**Instruction:**
Repeat the listing below exactly, starting at the line containing "Screen dimensions: 1347x686" and continuing through the final line of the listing, with both of those lines included.

[Element and text position data]
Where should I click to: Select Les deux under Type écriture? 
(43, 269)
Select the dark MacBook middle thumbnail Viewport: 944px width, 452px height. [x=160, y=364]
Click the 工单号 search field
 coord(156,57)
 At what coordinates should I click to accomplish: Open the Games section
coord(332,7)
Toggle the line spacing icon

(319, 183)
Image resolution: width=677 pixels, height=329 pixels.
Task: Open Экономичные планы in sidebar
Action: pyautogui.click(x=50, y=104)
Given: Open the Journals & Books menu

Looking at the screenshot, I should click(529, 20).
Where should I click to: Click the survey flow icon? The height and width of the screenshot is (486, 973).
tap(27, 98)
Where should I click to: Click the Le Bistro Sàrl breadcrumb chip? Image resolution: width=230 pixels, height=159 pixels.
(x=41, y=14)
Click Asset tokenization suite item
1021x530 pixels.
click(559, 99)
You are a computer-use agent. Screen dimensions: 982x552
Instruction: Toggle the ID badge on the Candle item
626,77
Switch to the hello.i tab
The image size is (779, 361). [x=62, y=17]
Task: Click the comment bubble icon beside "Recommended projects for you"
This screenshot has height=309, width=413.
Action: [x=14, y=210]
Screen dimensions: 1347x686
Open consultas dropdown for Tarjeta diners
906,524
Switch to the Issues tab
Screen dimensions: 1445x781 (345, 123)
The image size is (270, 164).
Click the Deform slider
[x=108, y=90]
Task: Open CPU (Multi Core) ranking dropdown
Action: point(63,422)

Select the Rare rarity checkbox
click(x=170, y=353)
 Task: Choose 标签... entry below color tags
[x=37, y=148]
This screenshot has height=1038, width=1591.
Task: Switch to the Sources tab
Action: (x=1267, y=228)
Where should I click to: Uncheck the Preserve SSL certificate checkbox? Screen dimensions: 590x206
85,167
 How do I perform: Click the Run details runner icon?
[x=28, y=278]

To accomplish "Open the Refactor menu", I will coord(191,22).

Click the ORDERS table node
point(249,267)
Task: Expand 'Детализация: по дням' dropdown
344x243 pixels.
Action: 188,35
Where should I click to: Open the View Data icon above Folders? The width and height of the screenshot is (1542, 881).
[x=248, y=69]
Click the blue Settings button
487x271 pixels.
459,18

**Reply:**
Screen dimensions: 1347x686
Open consultas dropdown for Tarjeta diners
906,524
Switch to the Issues tab
Screen dimensions: 1445x781 (345, 123)
The image size is (270, 164).
Click the Deform slider
[x=108, y=90]
Task: Open CPU (Multi Core) ranking dropdown
Action: point(63,422)

Select the Rare rarity checkbox
click(x=170, y=353)
 Task: Choose 标签... entry below color tags
[x=37, y=148]
This screenshot has height=1038, width=1591.
Task: Switch to the Sources tab
Action: (x=1267, y=228)
Where should I click to: Uncheck the Preserve SSL certificate checkbox? Screen dimensions: 590x206
85,167
 How do I perform: Click the Run details runner icon?
[x=28, y=278]

To accomplish "Open the Refactor menu", I will coord(191,22).

Click the ORDERS table node
point(249,267)
Task: Expand 'Детализация: по дням' dropdown
344x243 pixels.
Action: 188,35
Where should I click to: Open the View Data icon above Folders? The width and height of the screenshot is (1542, 881).
[x=248, y=69]
Click the blue Settings button
487x271 pixels.
459,18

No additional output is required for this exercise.